◆ **TASK TO CARRY OUT**
Render the entries below as a Markdown table with columns n and Line, one row per line and blank lines omitted. Start at the line containing "You are a GUI", end after the line containing "coord(47,551)", and leave the pictures out.

◆ **MATERIAL PROVIDED**
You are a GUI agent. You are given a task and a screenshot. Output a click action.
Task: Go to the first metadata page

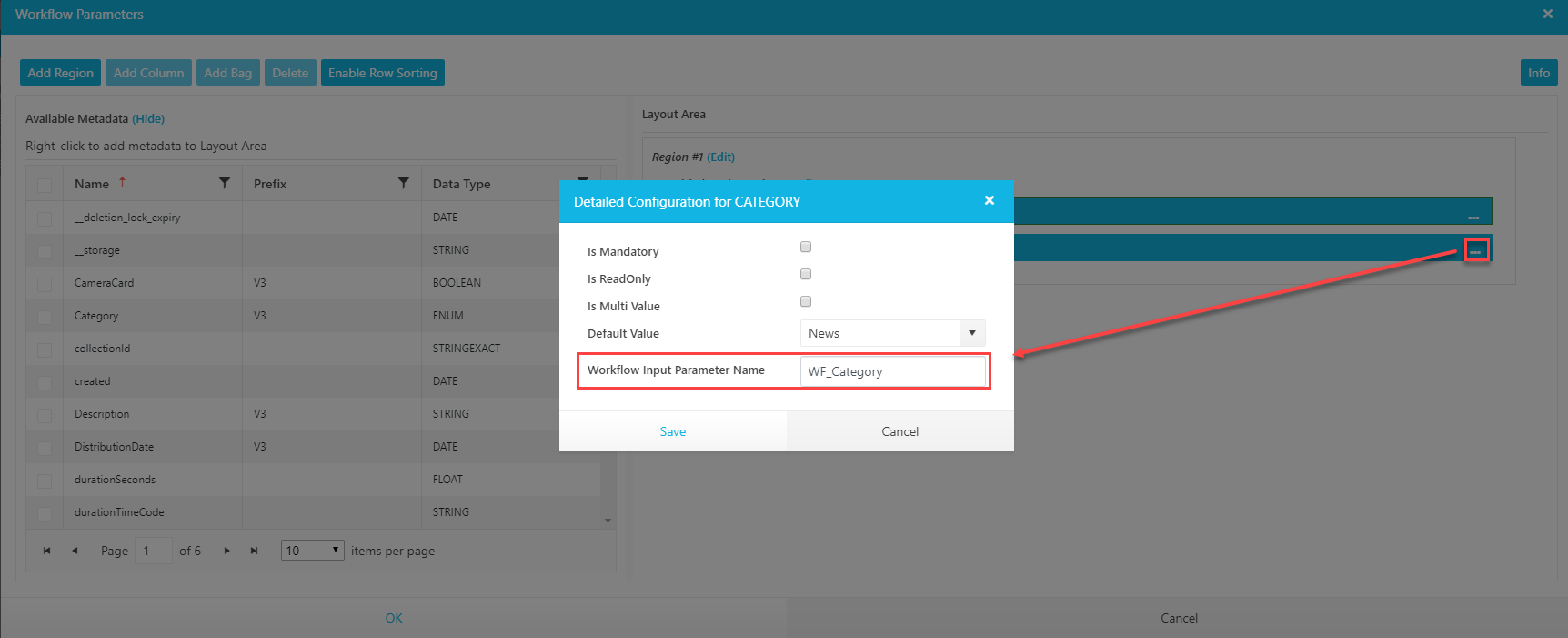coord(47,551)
--
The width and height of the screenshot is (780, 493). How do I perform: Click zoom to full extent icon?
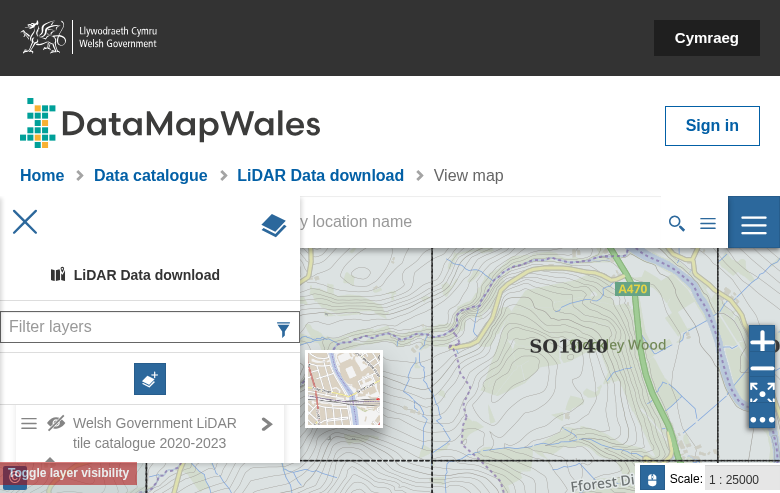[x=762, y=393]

◆ **EXERCISE RESULT**
| n | Line |
|---|---|
| 1 | You are a GUI agent. You are given a task and a screenshot. Output a click action. |
| 2 | Task: Go to the first metadata page |
| 3 | coord(47,551) |